Über einen Zeitraum von 15 Jahren, wenn der gesamte deutsche Pkw-Bestand im wesentlichen auf die neue Berechnung umgestellt sein dürfte, könnte der Staat laut Dudenhöffer knapp 2,5 Milliarden Euro zusätzlich einnehmen. Derzeit bringt die Kraftfahrzeugsteuer jährlich insgesamt rund neun Milliarden Euro.

„Die Anpassung der Kraftfahrzeugsteuer an das neue Messverfahren ist im Grundsatz sinnvoll, weil es näher an den realen CO2-Emissionen liegt und damit Anreize zur Anschaffung verbrauchsärmerer Pkw setzt,“ sagt Ulrich Klaus Becker, der ADAC-Vizepräsident für Verkehr. Der ADAC kritisiert jedoch den mit der Umstellung verbundenen spürbaren Anstieg der Steuer. „Das ist nicht gerechtfertigt, weil der Mehrbelastung in der Realität keine höheren CO2-Emissionen gegenüberstehen“, sagt Becker. Der ADAC fordert, diese höhere Belastung zu verhindern. „Grundsätzlich wäre eine Anpassung des Steuersatzes oder der Steuerbemessungsgrundlage denkbar“, sagt Becker.

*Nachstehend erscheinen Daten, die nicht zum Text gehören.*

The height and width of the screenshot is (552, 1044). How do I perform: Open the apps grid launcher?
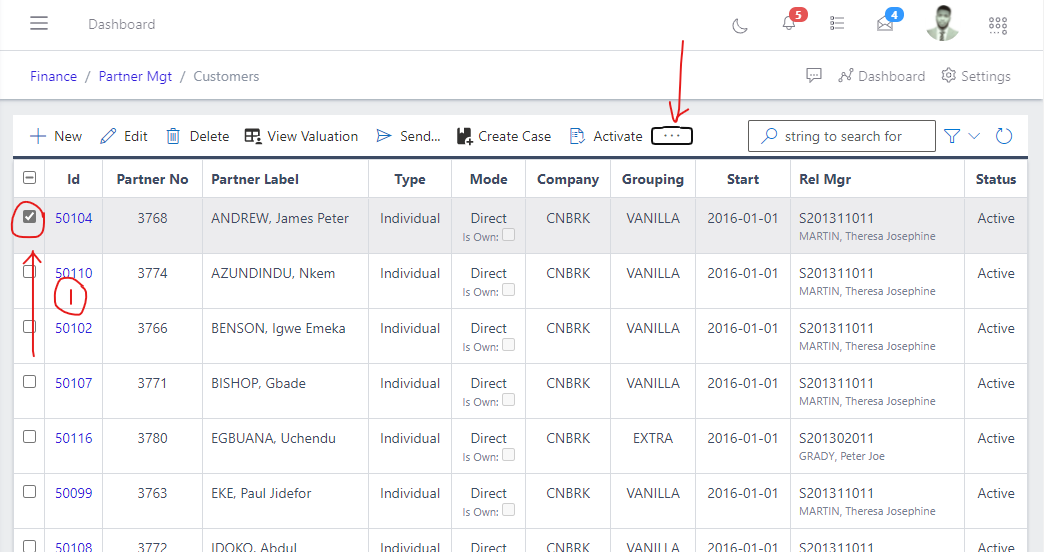(x=997, y=25)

Das Finanzministerium lehnt eine Änderung ab

Auch der Bund der Steuerzahler kritisiert den stärkeren Zugriff des Fiskus. „Die Politik hätte auf die neuen technischen Anforderungen reagieren und das Kfz-Steuergesetz entsprechend ändern müssen. Nun müssen die Autofahrer tiefer in die Tasche greifen. Das ist eine Steuererhöhung durch die Hintertür“, kritisiert Zenon Bilaniuk, der baden-württembergische Landesvorsitzende des Bundes der Steuerzahler.

Das Bundesfinanzministerium lehnt Tarifänderungen ab. „Verlässliche Aussagen über die konkreten Wirkungen auf die Kraftfahrzeugsteuer sind noch nicht möglich“, heißt es in Berlin. Die breite Kritik hat jedoch zumindest dazu geführt, dass das Finanzministerium nach zwölf Monaten die Auswirkungen der Umstellungen prüfen und den Finanzausschuss des Bundestags über das Ergebnis unterrichten muss.